If it feels like people keep forgetting that Paul McCartney can still write good songs, well, that's because this is precisely what happens: The commentary cycle on a new McCartney release often begins with a small morsel, such as news that Radiohead producer Nigel Godrich is helping with the next record. Or it's said that a forthcoming release will be distributed at Starbucks locations. Jokes are made, and then everyone gets on with their lives.
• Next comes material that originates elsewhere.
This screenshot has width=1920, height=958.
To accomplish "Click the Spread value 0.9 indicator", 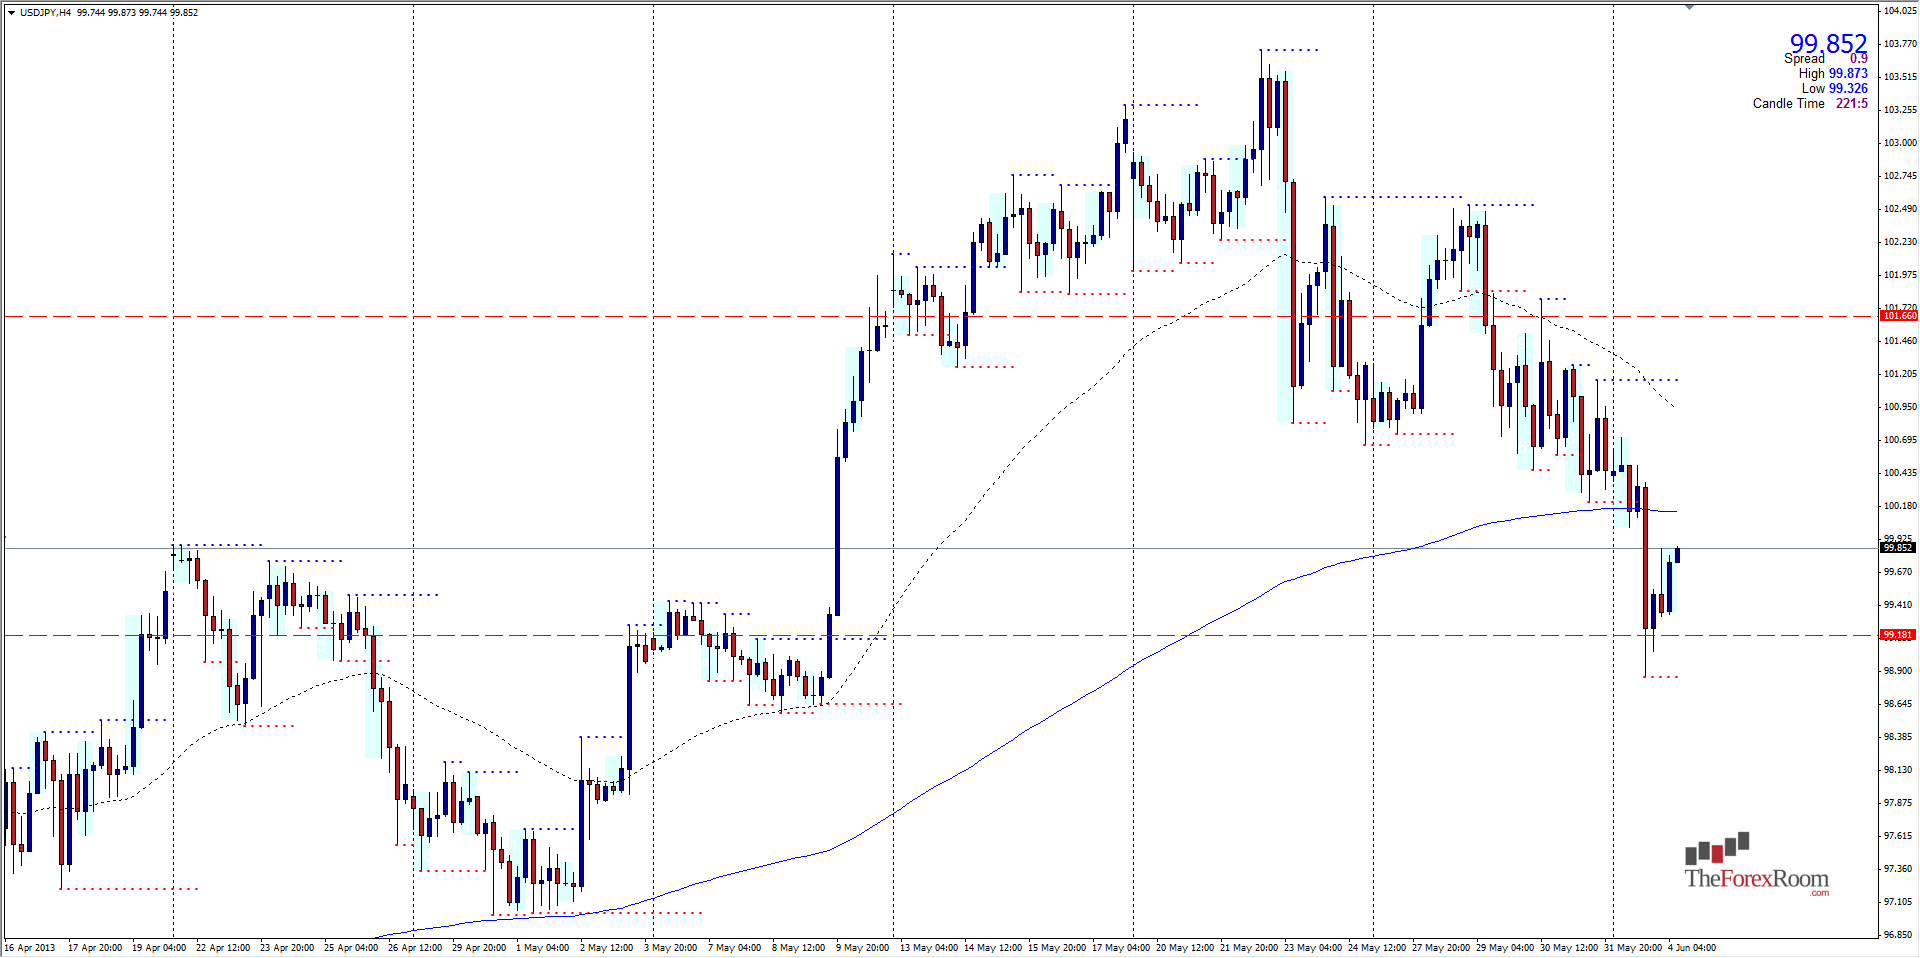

Until the album in question hits, and, whaddya know: It's deemed to be unexpectedly strong! (These were the public-reception narratives for Chaos and Creation in the Backyard and Memory Almost Full, respectively.)
Much the same happened with Sir Paul's 2012 collaboration with the surviving members of Nirvana: First there was Internet chuckling about the "Sirvana" supergroup. Then, after "Cut Me Some Slack" went over well, hordes of commentators lined up to proclaim that the man hadn't rocked this hard since "Helter Skelter" -- even though much the same thing was said, circa 1999, when Paul reacted to his beloved Linda's passing by finding comfort in the ferocious old-school barnburners on Run Devil Run. (That album featured three smoking originals, too.) Probably these same critics had also missed "Rinse the Raindrops," which served as the cathartic 10-minute climax of Driving Rain.
Paul bears some responsibility for the public's wariness: A lot of his '80s and '90s catalog is notoriously rife with filler. And it's true that his live show is stuck in the pure nostalgia mode of well-worn Beatles-isms. But he's been on a studio-recording roll for over a decade now, and it's a trend that seems to be continuing with "New," the buoyant leadoff single from his forthcoming album. So catch up on late-period McCartney with our attached playlist. We put in one recent love-y ballad ("My Valentine") and one twee giggle ("English Tea") because these forms have always been part of the McCartney charm. But otherwise our mix is heavy on rocking blues (as on the Fireman record Electric Arguments), perfect pop ("Dance Tonight") and memorable, surprising melodies (like the one in "At the Mercy"). It all comes across as primo Macca.